Leader: Seeks to dominate socially and in business; tend toward pleasurable.

Conformist: Finds protection in numbers; tend toward pleasurable.

Seeker: Responds to the urge to better understand personal nature; tend toward meaningful.

Wayshower: Understands the need for collective progression; tend toward meaningful.

People can be described as a primary and secondary trait such as Leader-Seeker.

Pleasurable: It is more pleasurable to do things that promote survival of the gene pool. Human instincts turn us toward behavior that promotes our stature in the community. All of us desire to find significance in our life. That is a response to human instincts. The same can be said for unbridled capitalism; some has value, but without balance, success is at the cost of the greater good.

Meaningful: This is a term used in the Katha Upanishad. Perhaps a more useful term is cooperative. A community is just a group of people working together to conduct the business of living. As I use the term, a cooperative community is one in which people are able to work together to further each person’s spiritual progression. Kindness to one another is fine, but it is cooperative if it turns us toward personal growth.

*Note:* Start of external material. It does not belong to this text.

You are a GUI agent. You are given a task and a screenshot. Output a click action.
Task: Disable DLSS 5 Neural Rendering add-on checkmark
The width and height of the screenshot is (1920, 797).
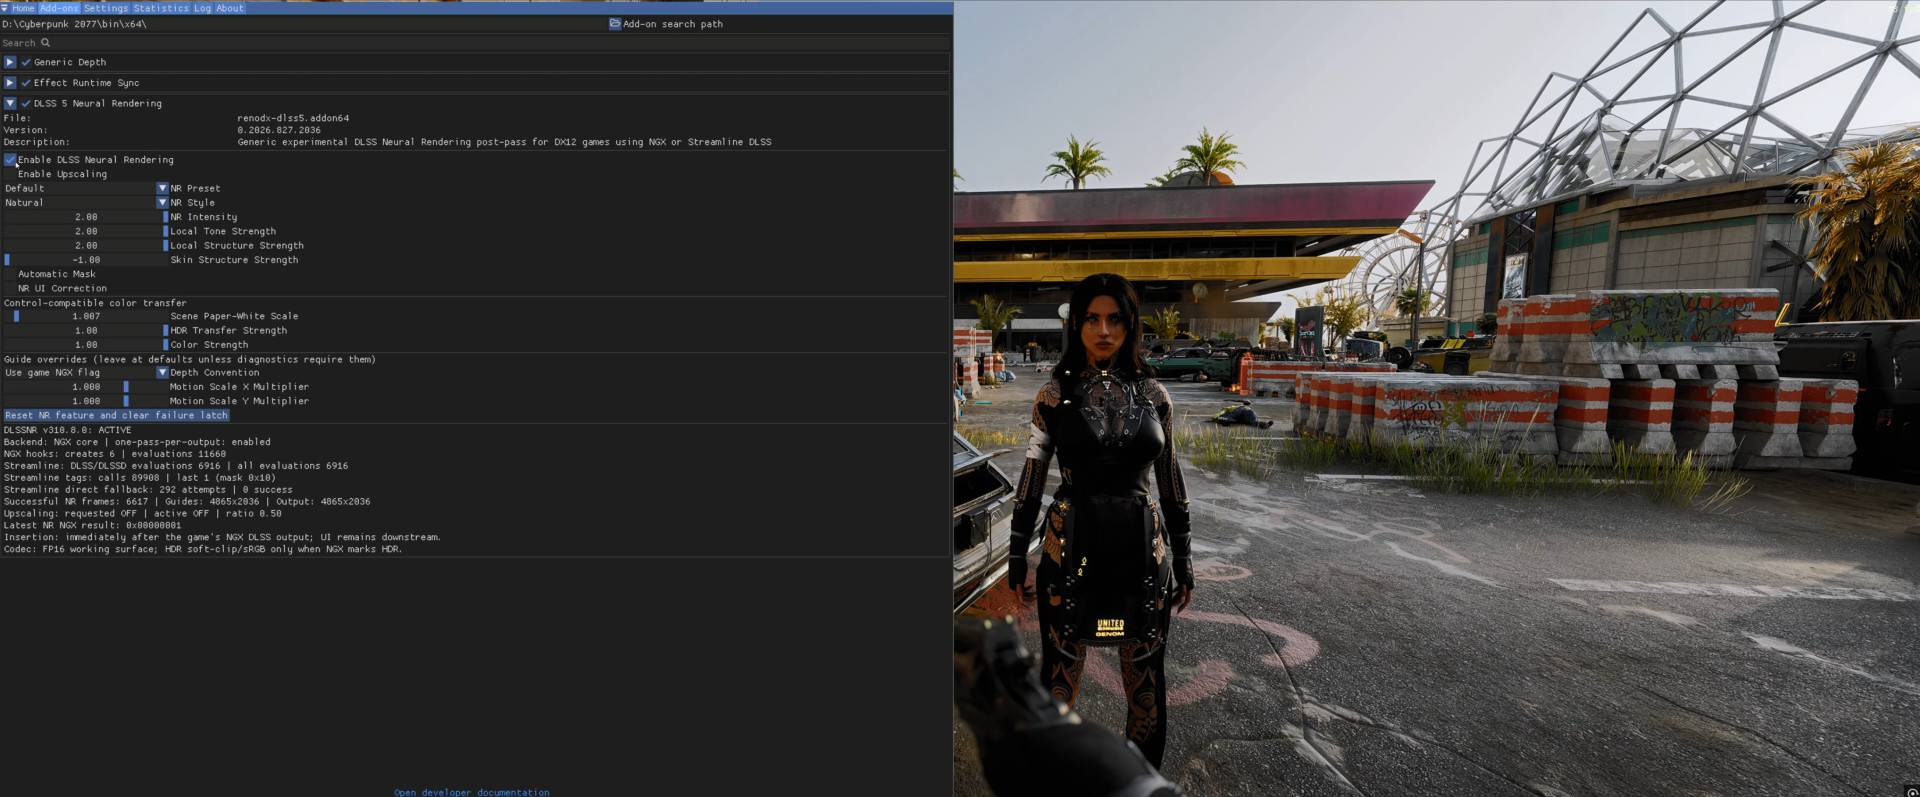pyautogui.click(x=26, y=104)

The Temperament Mediated Perception Diagram at the top of this page illustrates the intended takeaway of this essay. I originally drew it to clarify in my mind why some people are more humane than others. The Mindful Way I have been developing is basically outlined in this essay.

Realizing the need to consciously manage our human’s instincts is the most important thing we can do to further our personal progression. To do that, it is necessary to understand the implications of how Judge colors sensed information before presenting it to our conscious awareness. We need to understand the implications of how Judge colors perception on our understanding about the phenomena of spiritualism.